# Magic Jack Overheating



## Maxx62 (Dec 31, 2013)

Recently my Magic Jack adapter has developed an intermittent overheating problem, which causes it to stop working until I unplug it, and allow it to cool down for a few minutes. I have the power plugged into an AVR, so I'm pretty sure the voltage spikes are not the problem, and I'm keeping this thing away from direct sunlight also. Just wondering if anyone else has had this problem? I had the same problem when I first got it two years ago, but then the problem seemed to mysteriously resolve itself on it's own.


----------



## cvgtpc1 (Jul 28, 2012)

Maxx62 said:


> Recently my Magic Jack adapter has developed an intermittent overheating problem, which causes it to stop working until I unplug it, and allow it to cool down for a few minutes. I have the power plugged into an AVR, so I'm pretty sure the voltage spikes are not the problem, and I'm keeping this thing away from direct sunlight also. Just wondering if anyone else has had this problem? I had the same problem when I first got it two years ago, but then the problem seemed to mysteriously resolve itself on it's own.


Is it in a power strip surrounded by other power adapters? If so I'd try moving it to its own. Those could be putting off a lot of heat around it.

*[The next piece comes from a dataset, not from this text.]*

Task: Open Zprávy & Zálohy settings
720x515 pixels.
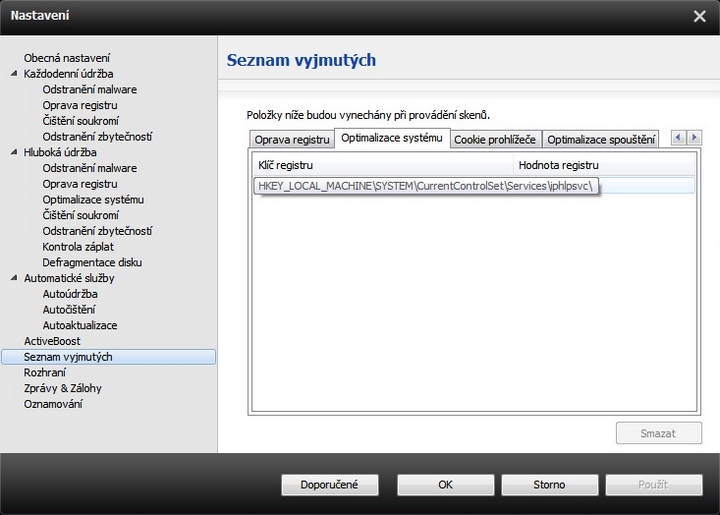Action: coord(63,388)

Ours is in the one room that's always kept cool so haven't had that issue, actually on the flip side I've been surprised how reliable it's been.


----------



## Maxx62 (Dec 31, 2013)

Hmm...I'll try moving it to a completely different receptacle, with it's own surge protector, and see what happens.


----------



## M.C.A. (Feb 24, 2013)

*Multi-plug in electrical strips*



Maxx62 said:


> Hmm...I'll try moving it to a completely different receptacle, with it's own surge protector, and see what happens.


Check your multi-plug in electrical strips or change the one plugged into your Magic Jack unit I ran my generator on one of those and it wrecked it somehow, I over speed the little generator making coffee...LOL, anyway after that the electrical strip was damaging some of my gadgets, had to ditch the strip.

I had the Magic Jack back in 2008 and it seemed to get hot also and eventually burned up too! My internet or WiFi connection stateside was only 1G and it was barely usable, on rare events it worked but the phone calls were horrible so I agree with another poster they recommend higher internet speeds for the magic Jack, I see these Magic Jack units now are USB plug in's, mine was the larger unit with electrical lights, I'll bet in a few years it will be a downloadable application.

Technology will probably take this company out soon, with tablets and some phones you can run video calls with Skype for free.


----------



## jon1 (Mar 18, 2012)

mcalleyboy said:


> I'll bet in a few years it will be a downloadable application.


It already has a downloadable app for IOS and Android. You can install the app and make calls for free between Magic Jack users or buy a number, receive/make calls like the MagicJack Plus device uses. 

The internet throughput is the biggest part but if you are good on Skype you should be good on MagicJack.


----------



## overmyer (Aug 15, 2013)

Maxx62 said:


> Recently my Magic Jack adapter has developed an intermittent overheating problem, which causes it to stop working until I unplug it, and allow it to cool down for a few minutes. I have the power plugged into an AVR, so I'm pretty sure the voltage spikes are not the problem, and I'm keeping this thing away from direct sunlight also. Just wondering if anyone else has had this problem? I had the same problem when I first got it two years ago, but then the problem seemed to mysteriously resolve itself on it's own.


I had a Magic Jack Plus that did the same and then died completely when it was only a few months old. My older, original Magic Jack still works fine after all these years. I also use the app on my android smart phone and it also works fine. The app is linked to the original's number and I can pick up any incoming calls with it (as long as I have a wifi signal). I have not tested it using 3G mobile internet service.


----------



## Maxx62 (Dec 31, 2013)

Just a quick update, I moved my Magic Jack to its own power strip, and it seemed to be doing fine for a few hours, but then it glitched out again, and stopped working, but this time it didn't get hot before it failed. I added a cordless phone to my Magic Jack on Christmas, so I'm going to remove the cordless phone, and replace it with the original corded phone I've been using for the past two years without trouble.


----------



## Maxx62 (Dec 31, 2013)

Just a quick update in case anyone else is still looking at this. A couple of weeks ago I took the small USB power adapter, and flipped it around so that prongs switched position as they plug into the power strip. It still seems to be getting a little hotter than I like, but so far it hasn't seem to have glitched out or to have stopped working lately. I don't know if what I did actually had any cause/effect on the problem, but I thought I would include in case anyone else has same problem, and would like to give it a try. Hmm...I feel like I'm a caveman poking a dead bird with a stick. Hmm..What have we got here?


----------